This is a smaller work, a collection of essays written between 2004 and 2010. They have, 
Graeber assures us, a “unifying theme.” They focus on questions of strategy for the global 
justice movement, including “revolution”, what Graeber means by the term, and what he 
thinks about it. In my opinion, this book, like his other writings, combines intelligent 
insights with muddled thinking and a non-revolutionary perspective (see Price, 2007; 2012).

Graeber’s main concern is that movement activists seem to be discouraged by the failures 
and limitations of the various struggles against the states and the corporations. Graeber 
wants to tell them to look up, actually they have done pretty well, made significant 
gains, and may even be said to have “won” in some ways.

This is a very important point, to the extant that it is true. Popular struggles have not 
simply “lost,” but have had significant victories. Our rulers are aware of this and do 
their best to demoralize and discourage us. Instead radicals should be aware of the 
positive results of what has been gained, not in order to hold a premature victory 
celebration, but to maintain our spirits and hopes.

He gives the example of the anti-nuclear power movement of the late 70s, “map[ping] out 
its full range of goals:
Short-Term Goals: to block construction of the particular nuclear plants in question 
(Seabrook, Diablo Canyon—-);
Medium-Term Goals: to block construction of all new nuclear plants, delegitimize the very 
idea of nuclear power and begin moving towards conservation and green power….
Long-Term Goals: (at least for the more radical elements) smash the state and destroy 
capitalism.” (14)

Graeber concludes, “Short-term goals were almost never reached…the plants…all ultimately 
went on line….Long-term goals were also obviously not obtained. But…the medium-term goals 
were all reached almost immediately.” (14) Especially after the 1979 Three Mile Island 
nuclear meltdown, “it doomed the industry forever.” (14) No new US plants have been built 
for decades. This has been a real victory.

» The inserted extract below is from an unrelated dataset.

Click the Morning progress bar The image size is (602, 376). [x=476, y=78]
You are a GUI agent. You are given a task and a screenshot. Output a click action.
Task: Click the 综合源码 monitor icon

He makes a similar analysis for the global justice movement. While it may be in decline, 
this is only because it won great victories. “…We didn’t destroy capitalism, but we…did 
arguably deal it a larger blow in just two years than anyone since, say, the Russian 
Revolution.” (19) Exaggeration aside, what he claims is that the movement did blockade and 
shut down particular summit meetings, and did “destroy the ‘Washington Consensus’ around 
neoliberalism, block all new trade pacts, delegitimate and ultimately shut down 
institutions like the WTO, IMF, and World Bank….” (24)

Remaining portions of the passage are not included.